脇田温泉の狭い露天風呂は、入る場所が2つしかなかった。全くの露天風呂と屋根のある風通しの良い露天風呂。外の露天風呂は、会社の団体客20名ばかりで占領され、角打ちの酒を飲みながら賑やかに雑談をしていた。その中にコンペで一緒になった白髪の男性はいた。
しばらくすると、こちらにやって来た。気さくな人柄で、どこにでも合流できる性格だった。
「あちらは賑やかそうですね」と私が言うと
「どちらさんですか」と不思議そうに首を傾げた。
「さっきコンペで一緒だったじゃないですか」
「ヘエ、全然違いますね、コンペとは」
そんな話をしている内に、彼が不動産屋と聞いていたので、質問をしながら、こちらの仕事も話してみた。

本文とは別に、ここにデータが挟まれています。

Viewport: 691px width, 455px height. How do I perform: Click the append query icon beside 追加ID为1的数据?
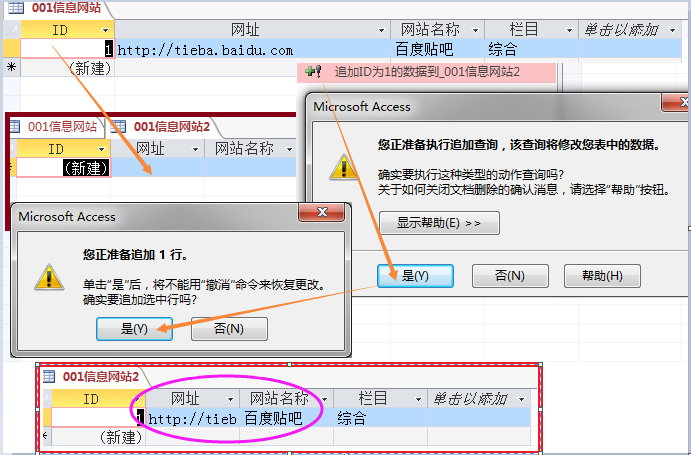(x=313, y=71)
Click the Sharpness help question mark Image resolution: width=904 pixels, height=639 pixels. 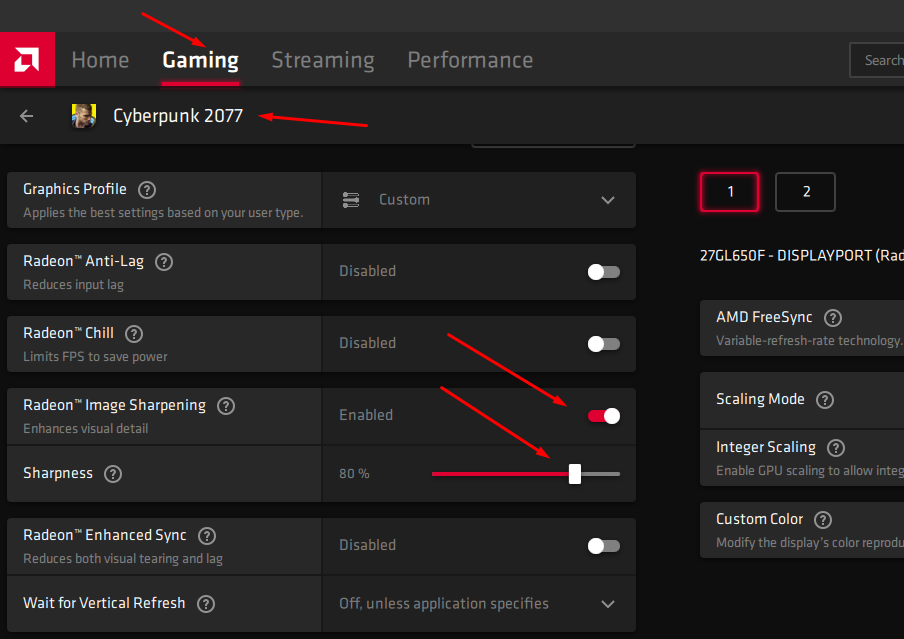[113, 474]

「自殺者の物件とかは、どのようにしているのですか」と聞くと
「昔は報告も何もしなくて良かったのですが、今はそうはゆきません・・・報告しても、平気な人もいれば、物件の値引きを言う人もいますね。大方は家主が霊能者を呼んで適当にするそうですね・・・そう言えば、こんなこともありました」
その内容は、スポーツ会社が選手の育成のために大きな土地を買い、運動施設を作ったと言う。しばらくすると、その会社から電話がかかり、
「少しも選手の成績が伸びないんだが、あそこの土地に井戸かなんかなかっただろうか、もしそれを何もせずに蓋をしたら大変なことになる」
と言うので、彼は古井戸に蓋をしたことを思い出し、知り合いの霊能者を教えたそうである。
「それから、どうなったかは知りませんが・・・」
不動産屋には、縁が欲しかったし、彼もゴルフの腕を上げたいので、お互いにのぼせてしまうくらい長い話になった。